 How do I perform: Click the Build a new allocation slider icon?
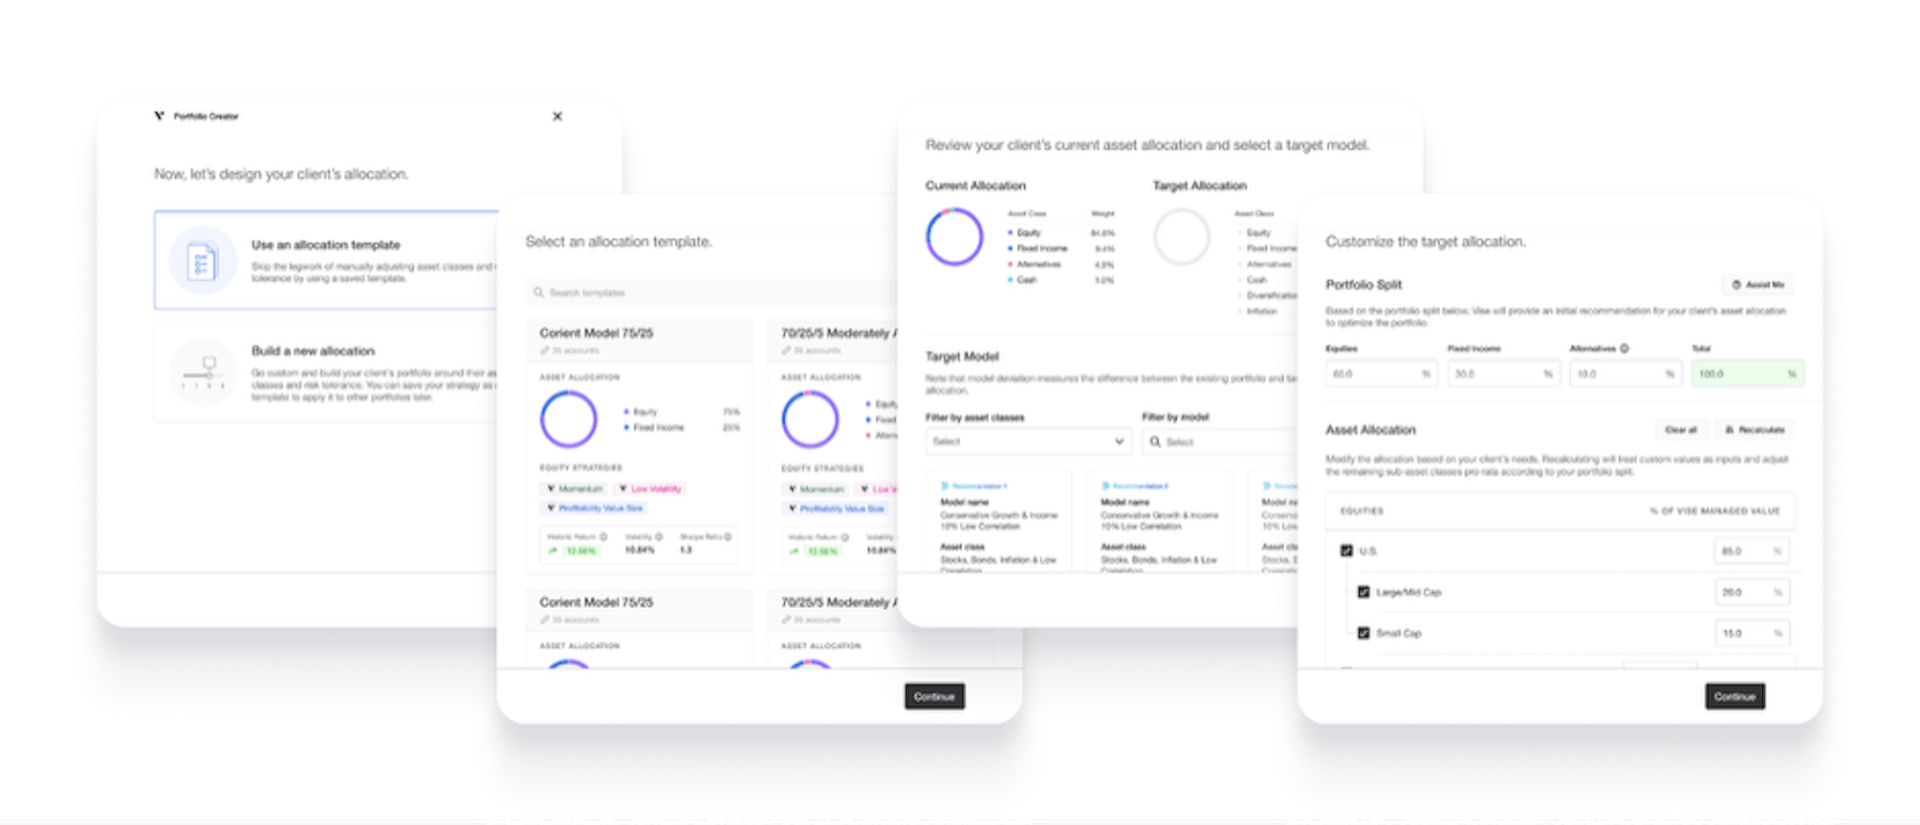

---

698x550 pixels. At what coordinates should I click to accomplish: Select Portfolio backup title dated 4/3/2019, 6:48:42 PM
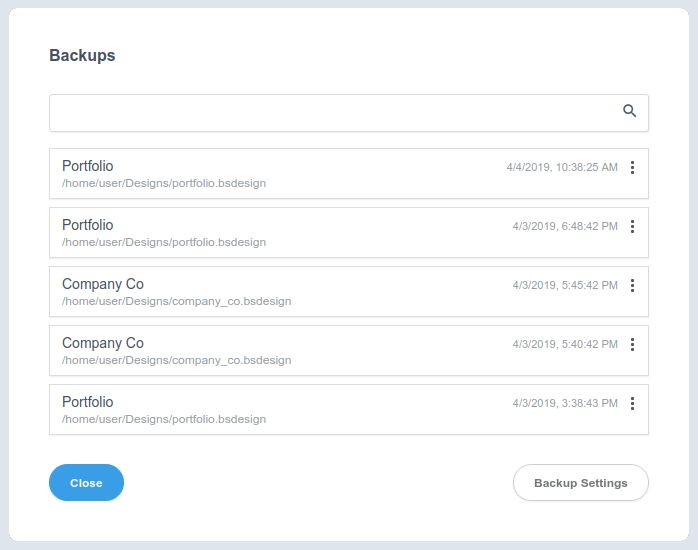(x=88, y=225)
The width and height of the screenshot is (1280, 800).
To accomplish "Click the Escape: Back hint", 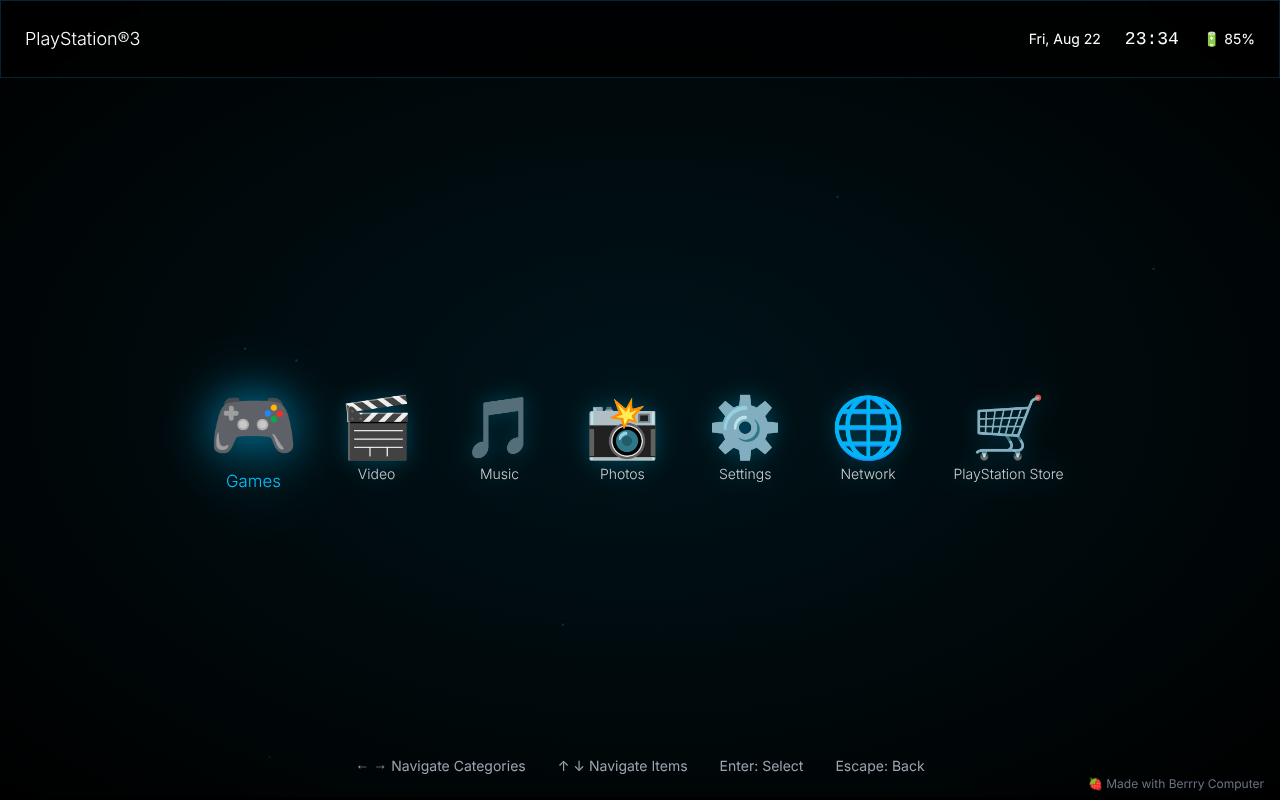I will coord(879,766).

==

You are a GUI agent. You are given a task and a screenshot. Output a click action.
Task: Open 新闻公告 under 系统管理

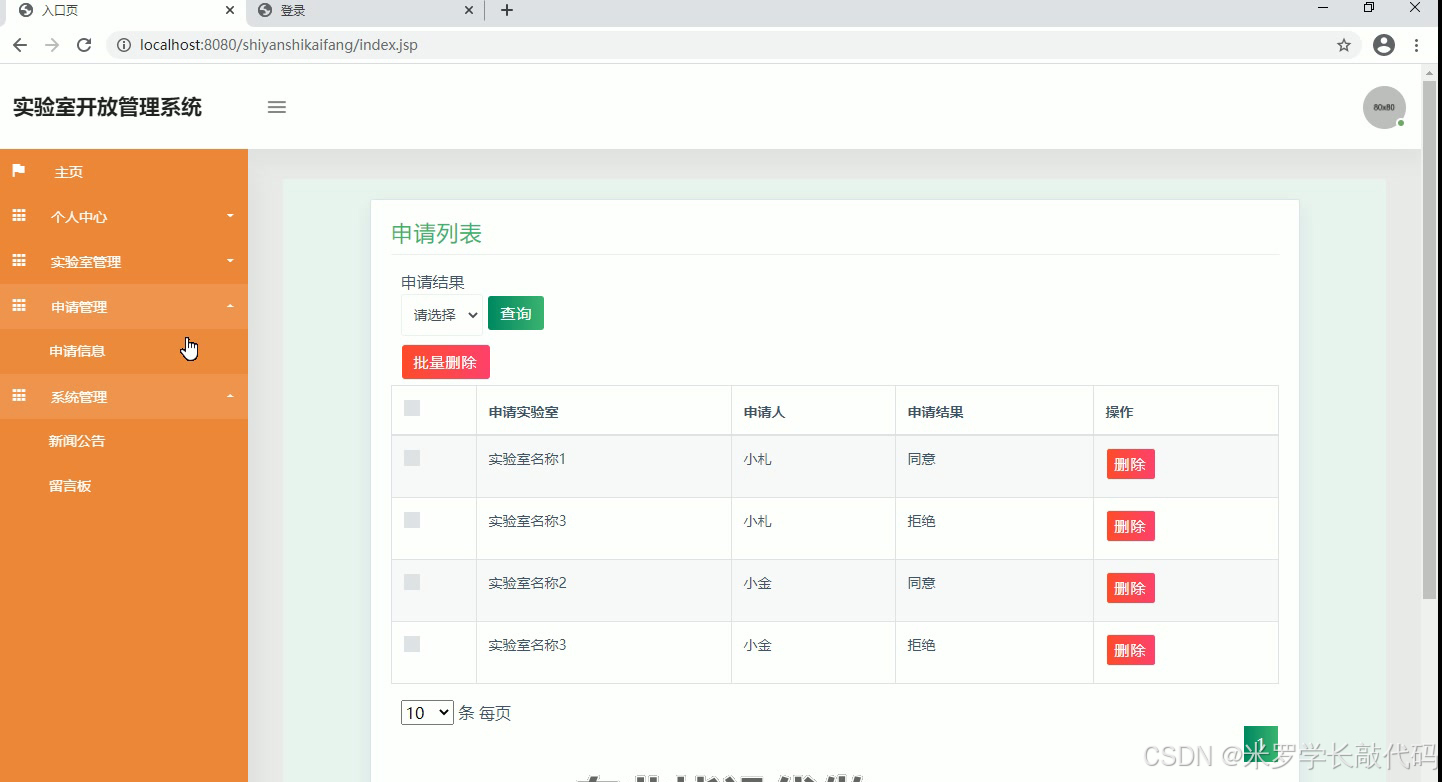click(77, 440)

▶ Task description: Each line above with the string "screenshot" in it should be located and copied.

▶ Problem solution:
The width and height of the screenshot is (1280, 800).
You are a GUI agent. You are given a task and a screenshot. Output a click action.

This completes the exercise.